No one can tell you what it’s like to stand on the terraces with your favourite scarf singing,“You’ll Never Walk Alone”.
The intense passion that builds up inside you, so much so you become involved, to the point that you are deeply engrossed in the Anfield roar abusing the opposition. You’re part of an army of fans which unites as one for their beloved club and curses opposing teams throughout the entire ninety minutes of a match.
This rivalry is heightened in a Merseyside derby, where city bragging rights long after the final whistle are of the utmost importance. In Liverpool, Anfield and Goodison are only separated by Stanley Park, with families living together as Liverpool or Everton fans under one roof. Therefore, to claim the bragging rights is an essential part of our football culture.
This a part of our custom which is second nature to a club like Liverpool. Honour is key for fans that will defend their club like they would their own flesh and blood.
Players on the pitch are often so pumped up for the derby clash that some lose their heads. Many a red card has been shown; needless to say the player leaving the pitch has his head hung in shame for that split second of madness. Although disappointed to be losing one of their own, fans cheer the tackle which has been dangerous.
This bitterness within the rivalry continues in the pubs, cabs, cafes, wherever and whenever the opportunity arises to remind others your team won.
Disaster can and do change perspective. Just look at the Hillsborough disaster. It is a prime example of such a stark alteration in attitude.
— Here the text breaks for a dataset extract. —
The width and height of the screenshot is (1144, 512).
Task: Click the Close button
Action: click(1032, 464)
A disaster where 96 innocent football fans went to a match and never came home. No one can prepare you for such tragedy. So why did the events at Hillsborough Stadium in Sheffield on the 15th of April 1989, where Liverpool was playing Nottingham Forest in an FA Cup semi-final, unite so many?
There was an out pouring of grief and solidarity in the days, months and years that followed which continues to this day. What was it that changed a city divided by sport, to stand side by side and arm in arm with each other? The commitment to become one voice which captured the nation and the world’s media in reporting it.
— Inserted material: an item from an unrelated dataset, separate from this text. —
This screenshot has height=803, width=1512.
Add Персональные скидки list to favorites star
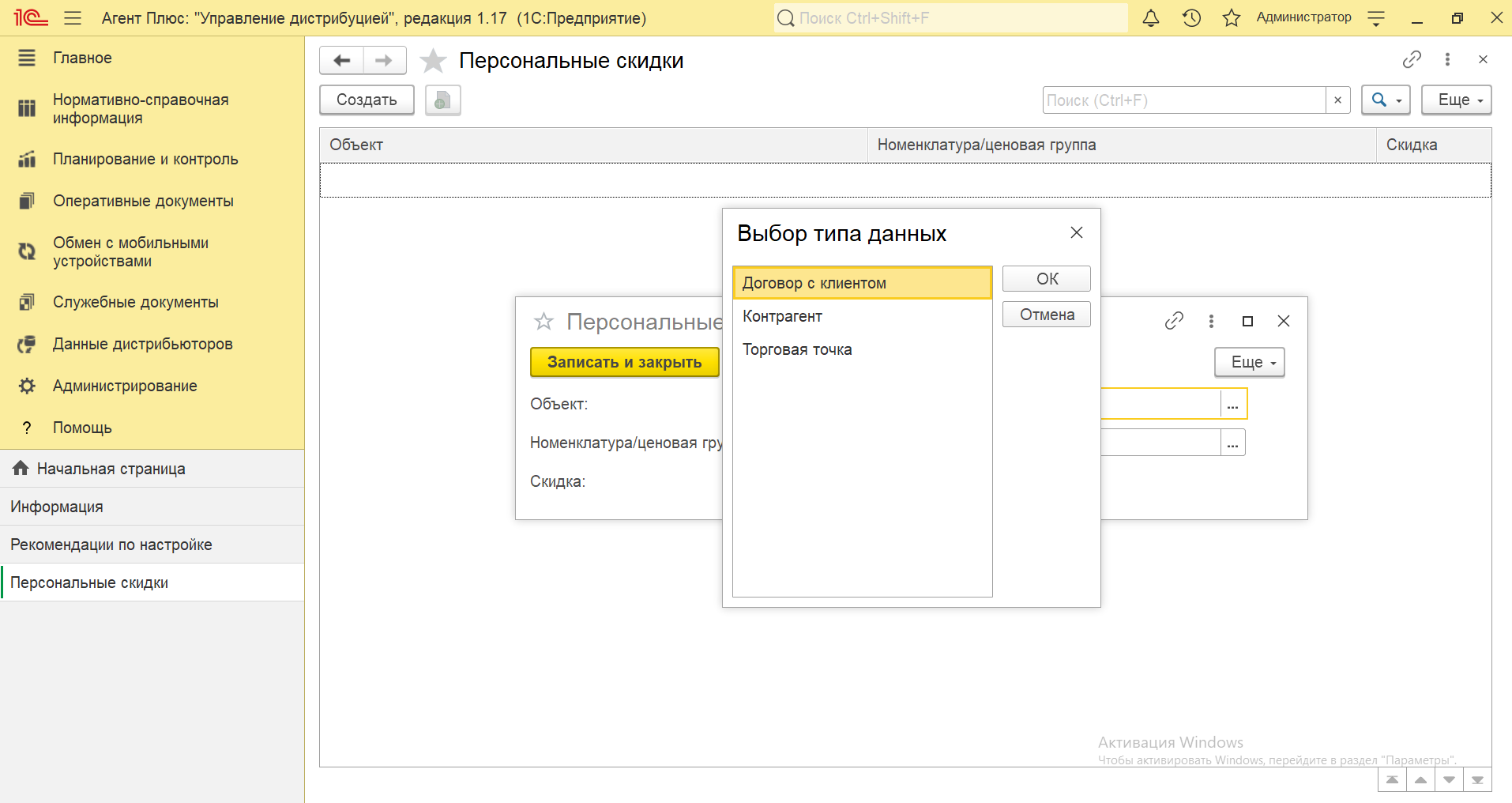point(433,61)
We witnessed families who had lost loved ones support each other. Both clubs and players met the families. Fans sent out a message, loud and clear that the 96 will never be forgotten. It was a coming together and an incredible bond that has weathered twenty seven years.
Why is it that grief breaks down the barriers between rivals when disaster strikes? In an instant it puts everything into perspective. Nothing else is relevant, nothing else matters, nothing is ever going to be the same again. There will always be another football match but for the families who lost loved ones, their pain will never go away.
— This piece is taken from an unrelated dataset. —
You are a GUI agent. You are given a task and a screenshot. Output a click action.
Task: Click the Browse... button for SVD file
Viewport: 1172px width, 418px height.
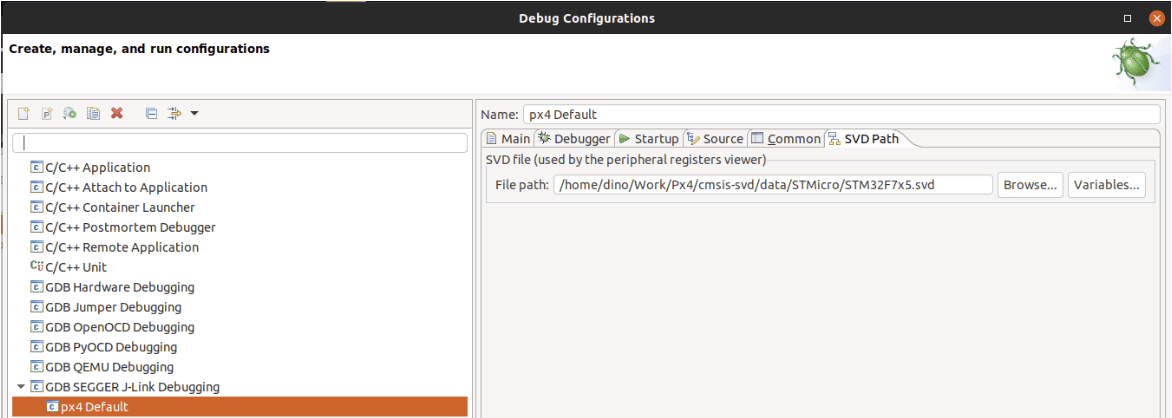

Grief is an emotional state brought on by death or disaster. Often those grieving will have heightened sense of a need to talk, or seek justifications; others feel isolated or choose to grieve alone. Remarkably Hillsborough forced the families to find courage and positivity with a degree of intensity many could not imagine. From despair came fortitude. From one voice to a formidable army of voices.
Hillsborough to this day is one of the most devastating sporting disasters ever and by its very magnitude is on an epic scale. Out of sorrow has come love where once there was hatred. The result is a community who found its voice and fought for justice to exposed the lies of the establishment.